Implementation:Deepspeedai DeepSpeed Evoformer Kernel Forward
| Knowledge Sources | |
|---|---|
| Domains | Attention, CUTLASS_Kernels, DeepSpeed4Science |
| Last Updated | 2026-02-09 00:00 GMT |
Overview
The CUDA kernel implementing memory-efficient forward pass for Evoformer attention, computing softmax(QK^T/√d)V with O(1) memory overhead.
Description
AttentionKernel implements fused attention forward pass using a tiled algorithm that avoids materializing the full N×M attention matrix. The kernel processes queries in blocks of kQueriesPerBlock and keys in blocks of kKeysPerBlock, computing attention scores on-the-fly and immediately applying them to values. For each query block, it iterates over all key blocks computing: (1) S = Q × K^T (scaled), (2) online softmax using logsumexp normalization with incremental max/sum tracking, (3) P = exp(S - max), (4) accumulation of O += P × V with renormalization. The implementation maintains running statistics (m_prime, s_prime) for numerically stable softmax across tiles and stores final logsumexp values for backward pass. Architecture-specific optimizations include preloading V matrix into shared memory on Ampere, single-value-iteration mode when head dimension fits in registers, and optional bias broadcasting support for position/pair embeddings.
Usage
This kernel is the primary forward pass implementation for Evoformer attention in DeepSpeed4Science, enabling training of AlphaFold2-style models on long sequences by reducing attention memory from O(N²) to O(N).
Code Reference
Source Location
- Repository: DeepSpeed
- File: csrc/deepspeed4science/evoformer_attn/kernel_forward.h
Signature
template <
typename scalar_t_, // Element type (half_t, bfloat16_t)
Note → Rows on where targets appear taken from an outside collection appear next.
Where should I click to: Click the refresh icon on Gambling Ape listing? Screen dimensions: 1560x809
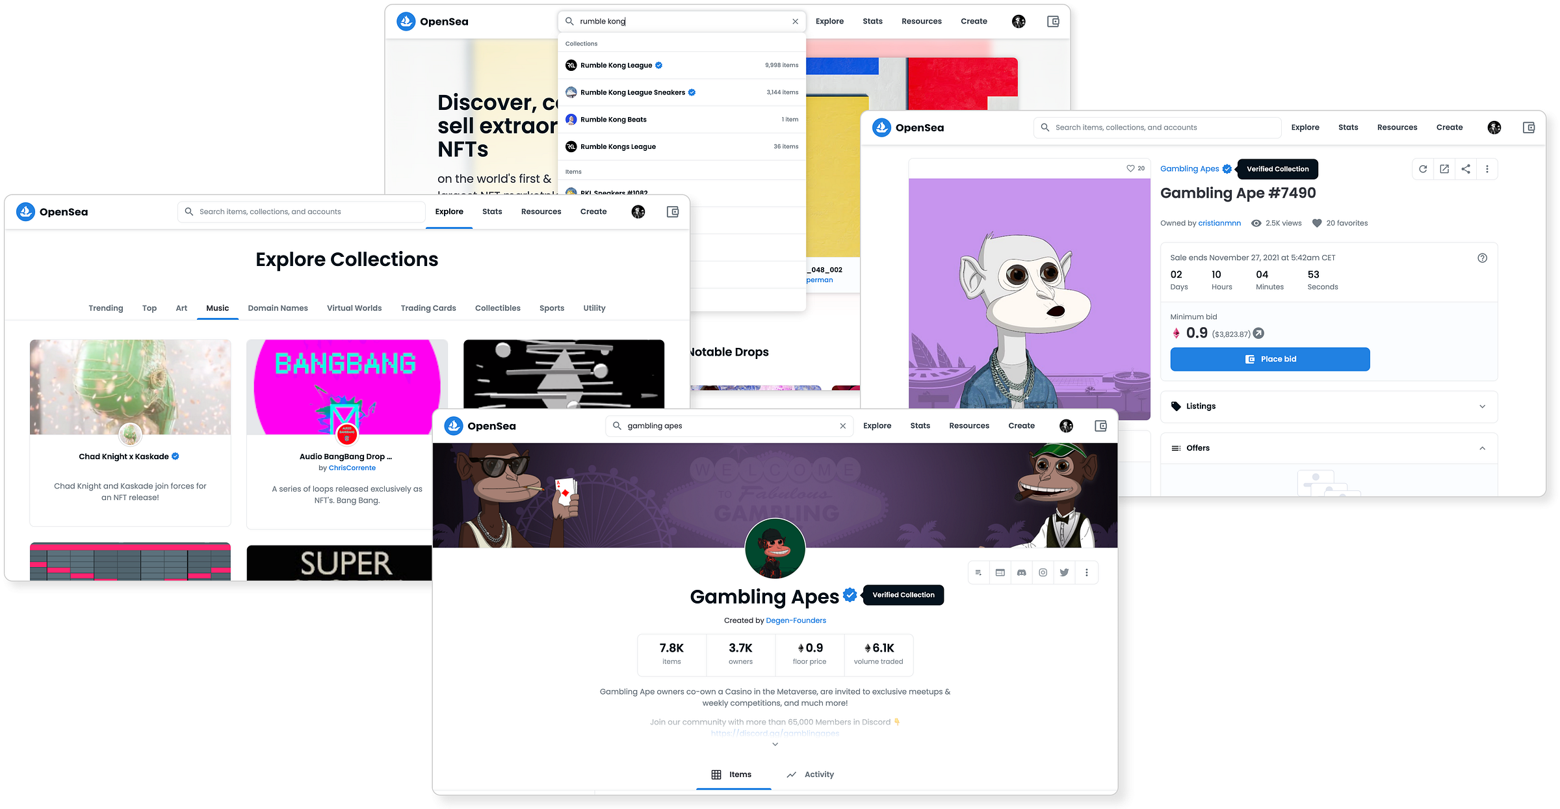coord(1424,169)
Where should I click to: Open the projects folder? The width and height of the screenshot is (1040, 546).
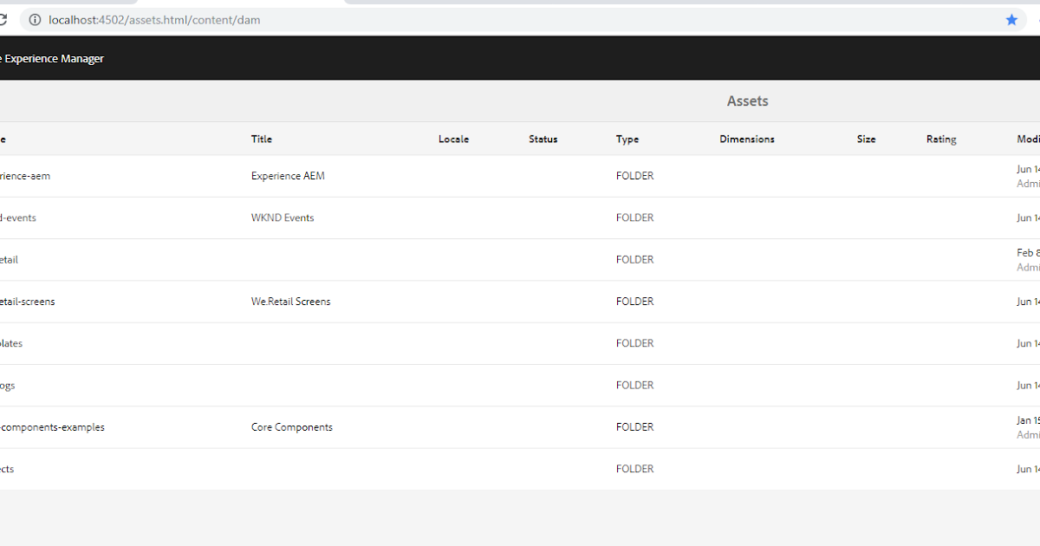[6, 468]
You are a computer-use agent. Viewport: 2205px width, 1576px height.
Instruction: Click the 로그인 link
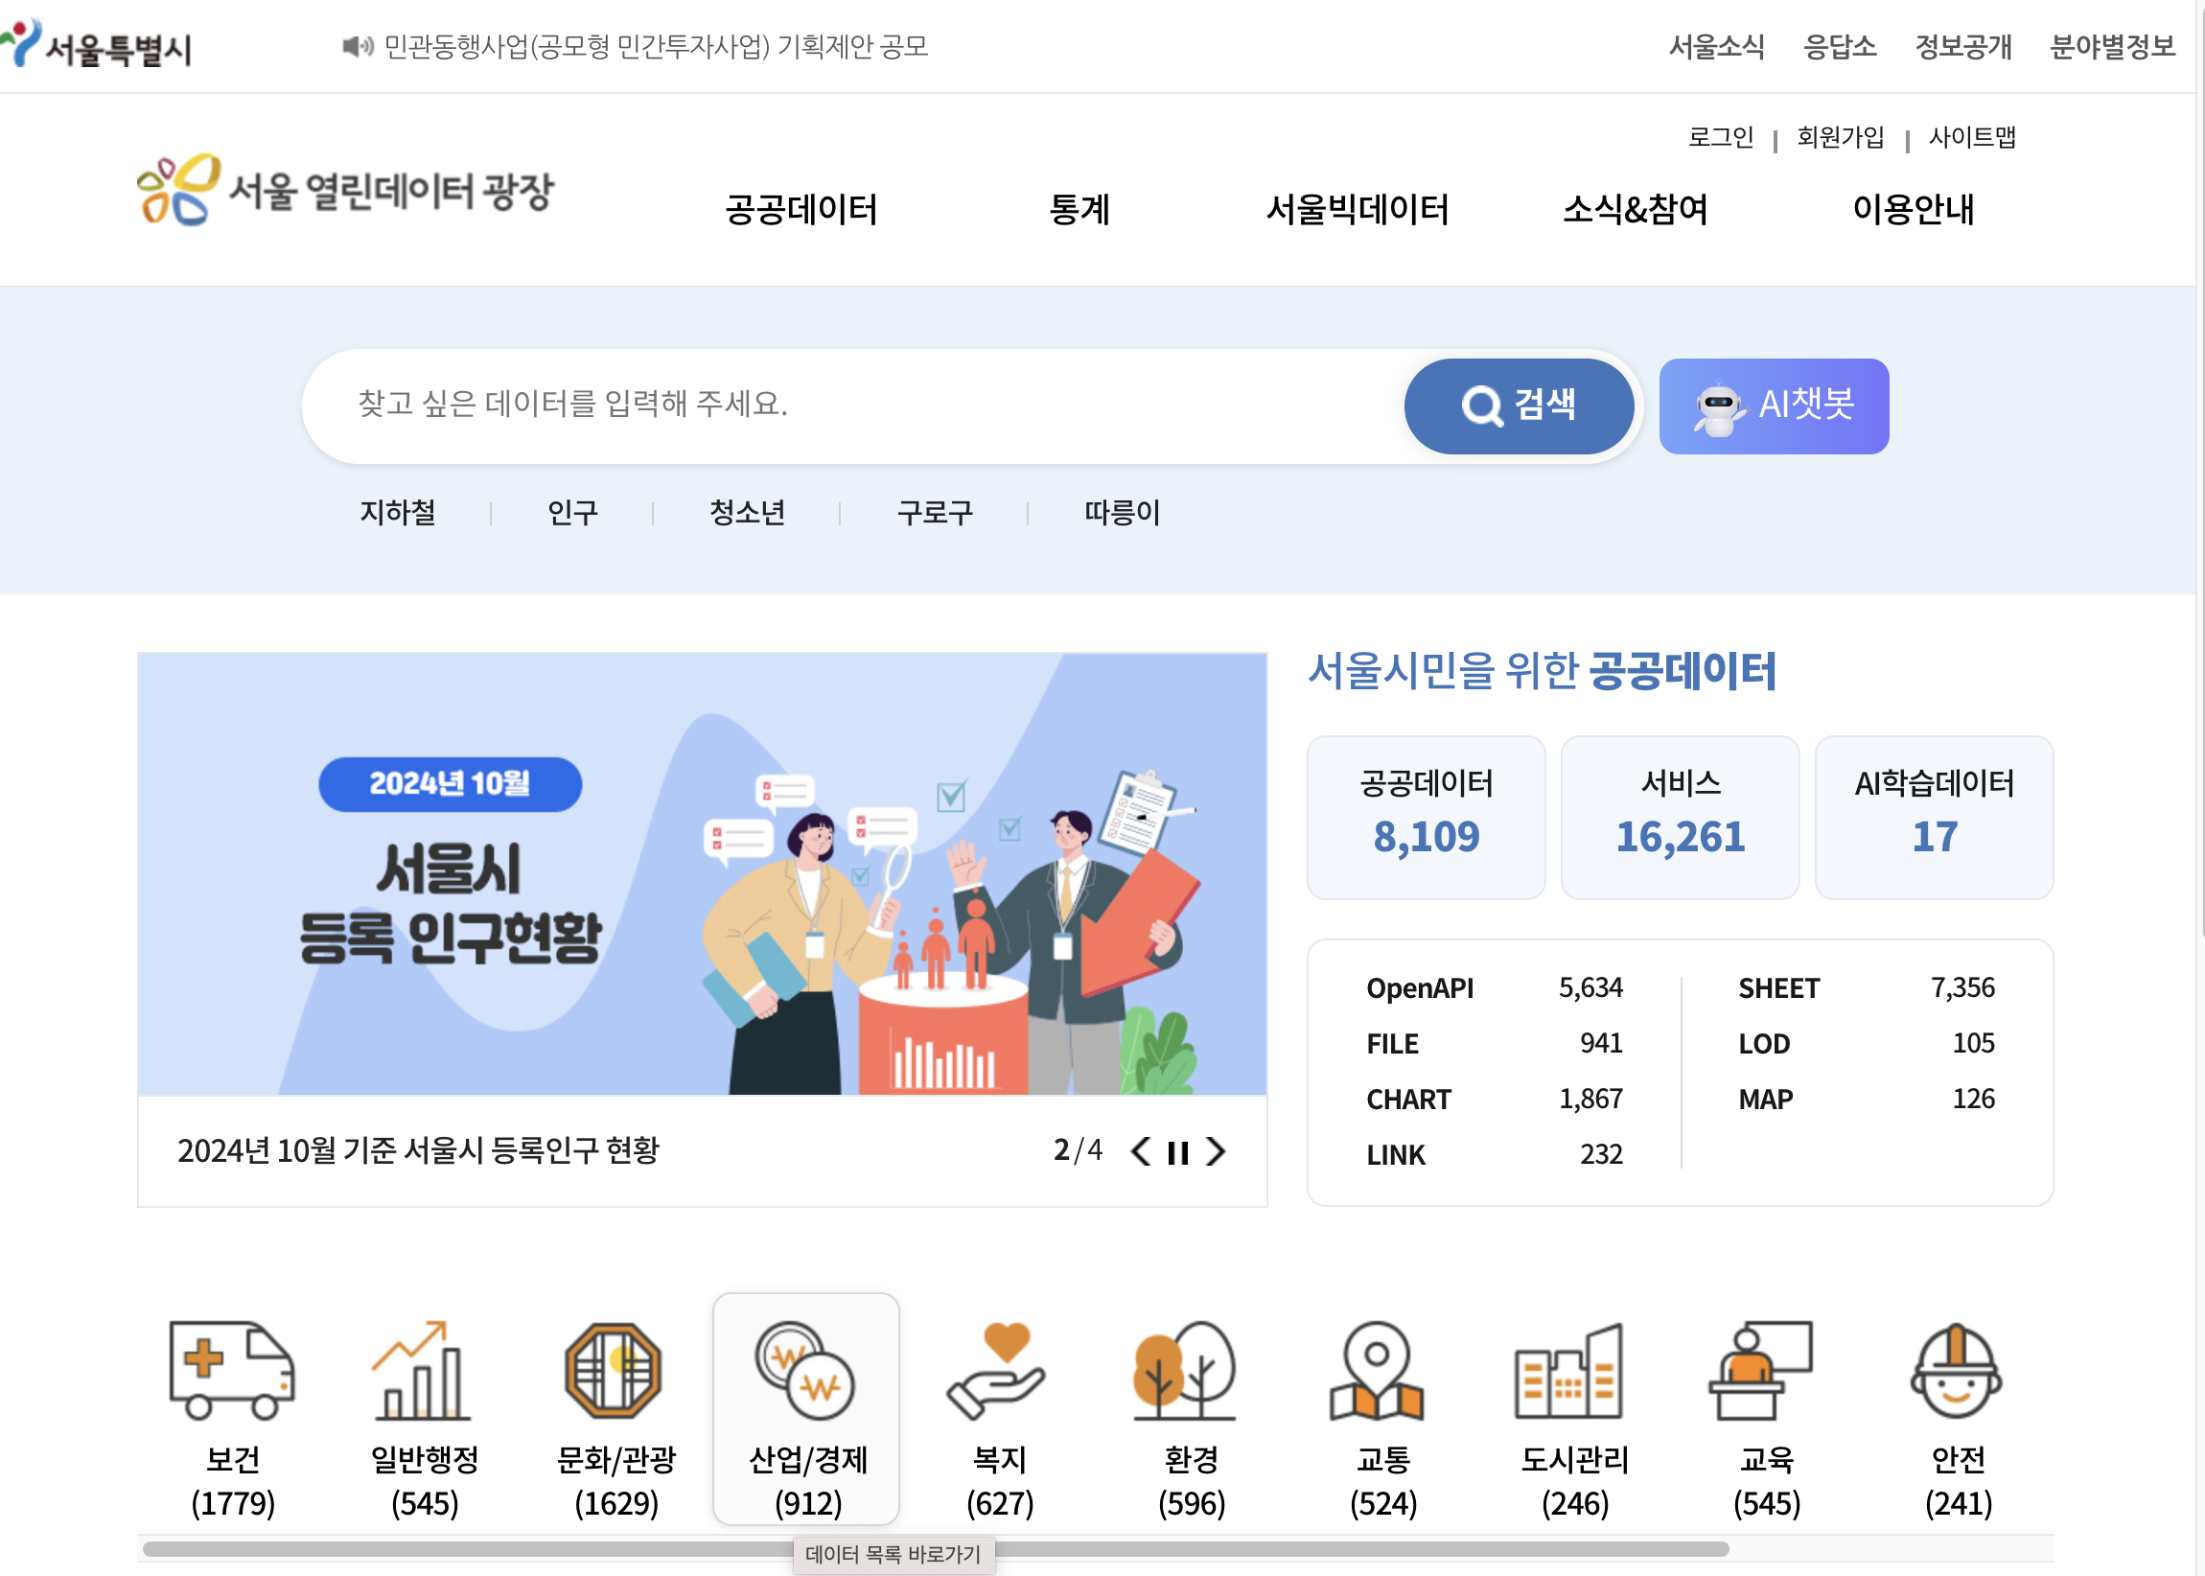(x=1720, y=138)
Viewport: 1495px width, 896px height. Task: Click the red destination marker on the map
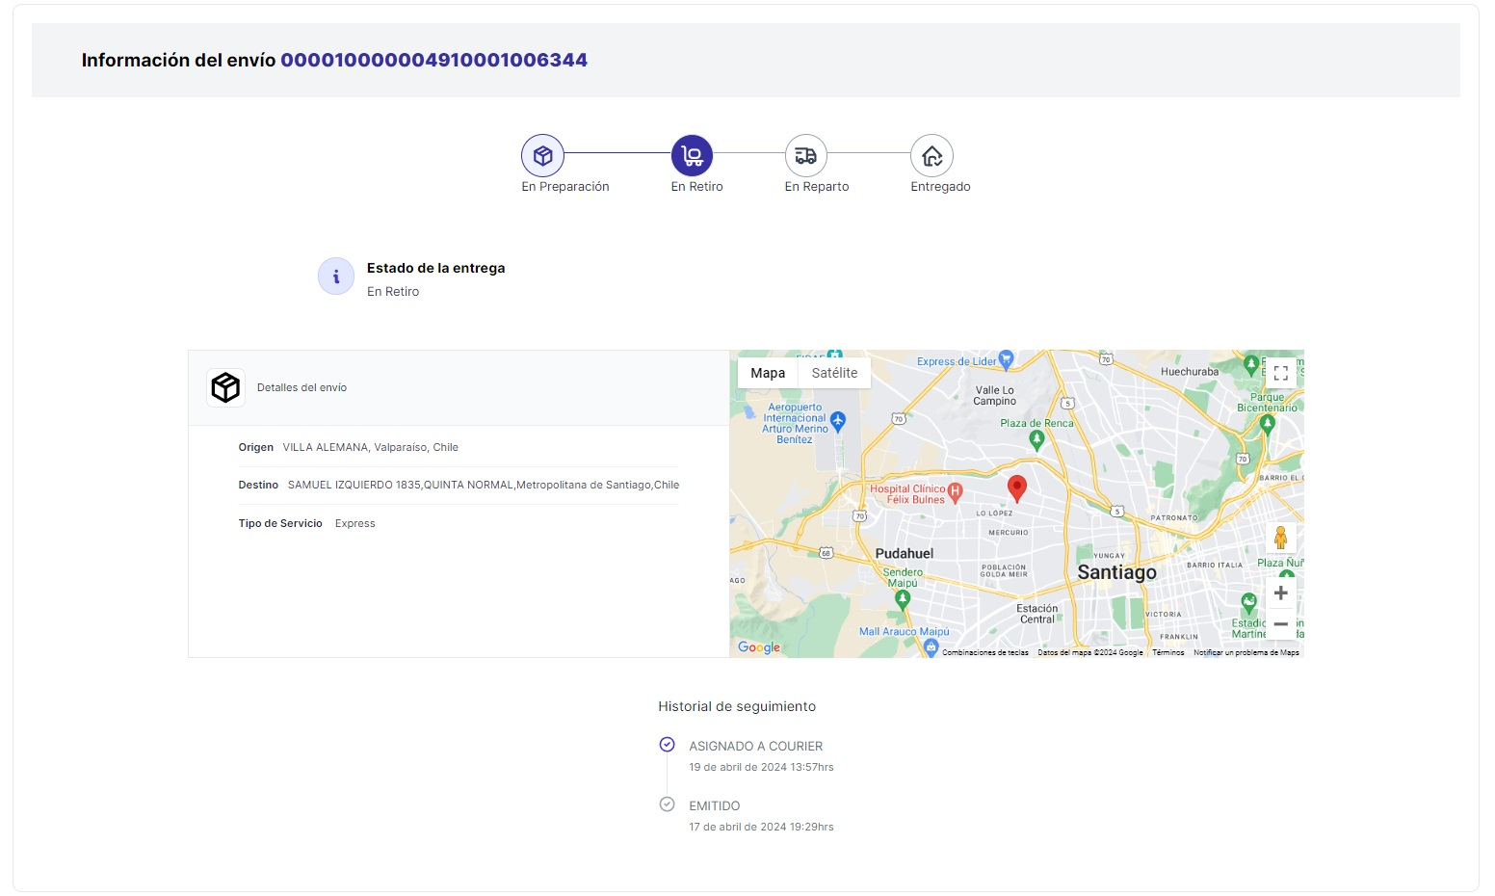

typename ArchTag, // Architecture (Sm70, Sm75, Sm80)
bool isAligned_, // Memory alignment
int kQueriesPerBlock, // Queries per threadblock
int kKeysPerBlock_, // Keys per threadblock
bool kSingleValueIteration_, // Value dimension fits in RF
bool kSupportsBias_ = false, // Support bias terms
template <typename, typename, typename> class Broadcast1_ = BroadcastNoLoad,
template <typename, typename, typename> class Broadcast2_ = BroadcastNoLoad>
struct AttentionKernel {
using scalar_t = scalar_t_;
using accum_t = float;
using output_t = scalar_t;
static constexpr int kNumThreads = kQueriesPerBlock * kKeysPerBlock / 1024;
static constexpr int kMinBlocksPerSm = getWarpsPerSm<scalar_t, ArchTag>() / (kNumThreads / 32);
struct Params {
// Input tensors
scalar_t* query_ptr; // [B, H, N, D]
scalar_t* key_ptr; // [B, H, M, D]
scalar_t* value_ptr; // [B, H, M, Dv]
// Output tensors
output_t* output_ptr; // [B, H, N, Dv]
output_accum_t* output_accum_ptr; // Intermediate accumulator
lse_scalar_t* logsumexp_ptr; // [B, H, N] logsumexp values
// Scale and dimensions
accum_t scale;
int32_t head_dim, head_dim_value;
int32_t num_queries, num_keys;
// Strides
int32_t q_strideM, k_strideM, v_strideM, o_strideM;
int32_t q_strideH, k_strideH, v_strideH;
int64_t q_strideB, k_strideB, v_strideB;
// Bias pointers (optional)
scalar_t *bias1_ptr, *bias2_ptr;
CUTLASS_DEVICE bool advance_to_block();
};
static CUTLASS_DEVICE void attention_kernel(Params& p);
};
Import
#include "csrc/deepspeed4science/evoformer_attn/kernel_forward.h"
I/O Contract
| Tensor | Shape | Type | Description |
|---|---|---|---|
| Inputs | |||
| query | [B, H, N, D] | scalar_t | Query tensor |
| key | [B, H, M, D] | scalar_t | Key tensor |
| value | [B, H, M, Dv] | scalar_t | Value tensor |
| bias1 | [B, N, 1, 1, M] | scalar_t | Optional row-broadcast bias |
| bias2 | [B, 1, H, M, M] | scalar_t | Optional matrix bias |
| Outputs | |||
| output | [B, H, N, Dv] | scalar_t | Attention output |
| logsumexp | [B, H, N] | float | Logsumexp statistics for backward |
| Configuration | |||
| scale | float | Scaling factor (typically 1/√D) | |
| kQueriesPerBlock | int | Tile size for queries (32-128) | |
| kKeysPerBlock | int | Tile size for keys (32-128) |
Usage Examples
// Configure forward kernel for Ampere with 64x64 tiles
using ForwardKernel = AttentionKernel<
cutlass::half_t, // FP16
cutlass::arch::Sm80, // Ampere
true, // Aligned
64, // Queries per block
64, // Keys per block
false, // Multi-iteration for large Dv
true, // Support bias
BroadcastA, // Row-wise bias
BroadcastB // Matrix bias
>;
// Launch configuration
dim3 grid(
(num_queries + 64 - 1) / 64, // Query blocks
num_heads,
batch_size
);
dim3 block(ForwardKernel::kNumThreads);
typename ForwardKernel::Params params;
params.query_ptr = query;
params.key_ptr = key;
params.value_ptr = value;
params.output_ptr = output;
params.logsumexp_ptr = logsumexp;
params.scale = 1.0f / sqrtf(head_dim);
params.head_dim = head_dim;
params.num_queries = seq_len;
params.num_keys = seq_len;
// ... set strides
ForwardKernel::attention_kernel<<<grid, block, 0, stream>>>(params);